§ Written instruction:
What would these items look like written out again with every line unchanged?

(Entries on target coordinates)

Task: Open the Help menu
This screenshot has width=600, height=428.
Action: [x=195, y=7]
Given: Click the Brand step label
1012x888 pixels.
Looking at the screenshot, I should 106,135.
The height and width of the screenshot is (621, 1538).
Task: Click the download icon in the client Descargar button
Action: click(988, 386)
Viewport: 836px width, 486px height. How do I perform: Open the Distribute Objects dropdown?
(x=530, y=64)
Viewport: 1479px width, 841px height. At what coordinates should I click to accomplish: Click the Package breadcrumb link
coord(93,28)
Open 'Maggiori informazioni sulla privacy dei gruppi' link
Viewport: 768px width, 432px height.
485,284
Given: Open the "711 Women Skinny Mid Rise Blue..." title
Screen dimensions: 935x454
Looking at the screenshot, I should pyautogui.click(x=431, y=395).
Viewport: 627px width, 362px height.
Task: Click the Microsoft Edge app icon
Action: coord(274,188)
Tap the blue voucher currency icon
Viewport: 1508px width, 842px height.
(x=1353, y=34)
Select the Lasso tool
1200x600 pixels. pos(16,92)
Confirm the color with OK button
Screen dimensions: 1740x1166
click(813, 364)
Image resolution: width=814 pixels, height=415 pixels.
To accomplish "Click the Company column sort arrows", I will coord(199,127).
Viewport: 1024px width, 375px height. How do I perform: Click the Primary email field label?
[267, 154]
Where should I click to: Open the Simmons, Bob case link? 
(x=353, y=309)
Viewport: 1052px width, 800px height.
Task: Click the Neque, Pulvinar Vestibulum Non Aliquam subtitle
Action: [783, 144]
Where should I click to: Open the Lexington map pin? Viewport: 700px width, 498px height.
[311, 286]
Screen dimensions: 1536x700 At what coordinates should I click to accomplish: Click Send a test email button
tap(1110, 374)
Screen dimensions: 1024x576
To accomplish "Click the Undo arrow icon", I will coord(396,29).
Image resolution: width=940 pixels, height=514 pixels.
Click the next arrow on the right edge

§ Solution below:
Task: Open the Help menu
This screenshot has width=600, height=428.
Action: [x=195, y=7]
Given: Click the Brand step label
1012x888 pixels.
Looking at the screenshot, I should 106,135.
The height and width of the screenshot is (621, 1538).
Task: Click the download icon in the client Descargar button
Action: click(988, 386)
Viewport: 836px width, 486px height. How do I perform: Open the Distribute Objects dropdown?
(x=530, y=64)
Viewport: 1479px width, 841px height. At what coordinates should I click to accomplish: Click the Package breadcrumb link
coord(93,28)
Open 'Maggiori informazioni sulla privacy dei gruppi' link
Viewport: 768px width, 432px height.
485,284
Given: Open the "711 Women Skinny Mid Rise Blue..." title
Screen dimensions: 935x454
Looking at the screenshot, I should pyautogui.click(x=431, y=395).
Viewport: 627px width, 362px height.
Task: Click the Microsoft Edge app icon
Action: coord(274,188)
Tap the blue voucher currency icon
Viewport: 1508px width, 842px height.
(x=1353, y=34)
Select the Lasso tool
1200x600 pixels. pos(16,92)
Confirm the color with OK button
Screen dimensions: 1740x1166
click(813, 364)
Image resolution: width=814 pixels, height=415 pixels.
To accomplish "Click the Company column sort arrows", I will coord(199,127).
Viewport: 1024px width, 375px height. How do I perform: Click the Primary email field label?
[267, 154]
Where should I click to: Open the Simmons, Bob case link? 
(x=353, y=309)
Viewport: 1052px width, 800px height.
Task: Click the Neque, Pulvinar Vestibulum Non Aliquam subtitle
Action: [783, 144]
Where should I click to: Open the Lexington map pin? Viewport: 700px width, 498px height.
[311, 286]
Screen dimensions: 1536x700 At what coordinates should I click to accomplish: Click Send a test email button
tap(1110, 374)
Screen dimensions: 1024x576
To accomplish "Click the Undo arrow icon", I will coord(396,29).
Image resolution: width=940 pixels, height=514 pixels.
Click the next arrow on the right edge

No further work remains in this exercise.